- _EXTRACTED MATERIAL_
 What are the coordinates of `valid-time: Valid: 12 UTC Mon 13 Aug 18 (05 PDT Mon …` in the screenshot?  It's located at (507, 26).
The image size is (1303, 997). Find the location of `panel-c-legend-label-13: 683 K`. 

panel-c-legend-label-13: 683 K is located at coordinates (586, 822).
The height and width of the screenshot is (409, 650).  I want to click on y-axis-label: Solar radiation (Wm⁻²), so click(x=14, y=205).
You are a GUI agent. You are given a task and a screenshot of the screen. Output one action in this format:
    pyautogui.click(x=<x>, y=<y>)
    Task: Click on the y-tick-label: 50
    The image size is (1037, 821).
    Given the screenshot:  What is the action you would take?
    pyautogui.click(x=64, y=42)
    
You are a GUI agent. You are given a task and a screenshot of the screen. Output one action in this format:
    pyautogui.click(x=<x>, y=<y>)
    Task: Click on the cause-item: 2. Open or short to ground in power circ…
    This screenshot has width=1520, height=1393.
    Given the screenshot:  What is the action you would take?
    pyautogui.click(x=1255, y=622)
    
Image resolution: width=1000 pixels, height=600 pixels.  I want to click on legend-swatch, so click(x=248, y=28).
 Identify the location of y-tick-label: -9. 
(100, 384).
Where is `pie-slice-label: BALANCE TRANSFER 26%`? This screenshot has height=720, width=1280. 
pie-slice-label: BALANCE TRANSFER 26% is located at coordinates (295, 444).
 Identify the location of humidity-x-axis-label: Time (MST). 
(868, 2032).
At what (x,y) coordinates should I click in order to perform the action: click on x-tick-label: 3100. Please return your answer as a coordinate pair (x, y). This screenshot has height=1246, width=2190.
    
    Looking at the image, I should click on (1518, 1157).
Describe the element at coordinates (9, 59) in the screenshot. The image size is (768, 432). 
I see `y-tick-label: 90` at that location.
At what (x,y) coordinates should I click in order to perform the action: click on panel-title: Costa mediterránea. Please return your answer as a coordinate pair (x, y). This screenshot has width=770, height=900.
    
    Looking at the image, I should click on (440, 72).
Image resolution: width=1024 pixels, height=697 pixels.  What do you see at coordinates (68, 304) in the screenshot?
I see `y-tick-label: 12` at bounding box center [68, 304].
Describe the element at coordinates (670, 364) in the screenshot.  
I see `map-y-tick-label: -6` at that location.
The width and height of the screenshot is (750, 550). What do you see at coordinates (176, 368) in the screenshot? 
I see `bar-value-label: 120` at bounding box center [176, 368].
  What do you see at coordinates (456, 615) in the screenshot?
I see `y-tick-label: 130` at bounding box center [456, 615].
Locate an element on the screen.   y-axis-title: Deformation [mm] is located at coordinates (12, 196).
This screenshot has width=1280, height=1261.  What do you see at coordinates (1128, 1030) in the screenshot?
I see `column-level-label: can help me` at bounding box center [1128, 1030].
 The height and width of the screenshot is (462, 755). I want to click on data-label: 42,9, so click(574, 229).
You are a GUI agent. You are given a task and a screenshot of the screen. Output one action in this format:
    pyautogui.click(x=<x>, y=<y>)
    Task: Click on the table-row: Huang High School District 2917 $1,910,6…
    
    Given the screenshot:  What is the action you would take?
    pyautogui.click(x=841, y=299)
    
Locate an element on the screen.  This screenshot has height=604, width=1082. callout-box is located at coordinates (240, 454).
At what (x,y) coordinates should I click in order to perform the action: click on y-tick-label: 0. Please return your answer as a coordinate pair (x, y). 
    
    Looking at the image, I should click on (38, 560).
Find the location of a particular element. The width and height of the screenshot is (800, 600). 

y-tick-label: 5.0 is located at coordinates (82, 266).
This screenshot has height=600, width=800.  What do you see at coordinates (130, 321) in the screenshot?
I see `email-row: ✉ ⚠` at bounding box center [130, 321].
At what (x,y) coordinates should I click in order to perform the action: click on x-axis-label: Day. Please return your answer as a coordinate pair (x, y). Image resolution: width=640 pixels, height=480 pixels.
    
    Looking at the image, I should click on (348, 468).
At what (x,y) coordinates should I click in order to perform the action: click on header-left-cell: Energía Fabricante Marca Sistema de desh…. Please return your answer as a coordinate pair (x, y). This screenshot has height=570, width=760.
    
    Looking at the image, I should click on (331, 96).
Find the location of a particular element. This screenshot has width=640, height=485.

- _WHAT IS NEEDED_
Pull out every line of the data above that contains the string "tick", matching case exactly.

- _REPLY_
    Task: Click on the y-tick-label: 50
 Identify the location of y-tick-label: -9. 
At what (x,y) coordinates should I click in order to perform the action: click on x-tick-label: 3100. Please return your answer as a coordinate pair (x, y). This screenshot has height=1246, width=2190.
I see `y-tick-label: 90` at that location.
I see `y-tick-label: 12` at bounding box center [68, 304].
I see `map-y-tick-label: -6` at that location.
I see `y-tick-label: 130` at bounding box center [456, 615].
At what (x,y) coordinates should I click in order to perform the action: click on y-tick-label: 0. Please return your answer as a coordinate pair (x, y). 
y-tick-label: 5.0 is located at coordinates (82, 266).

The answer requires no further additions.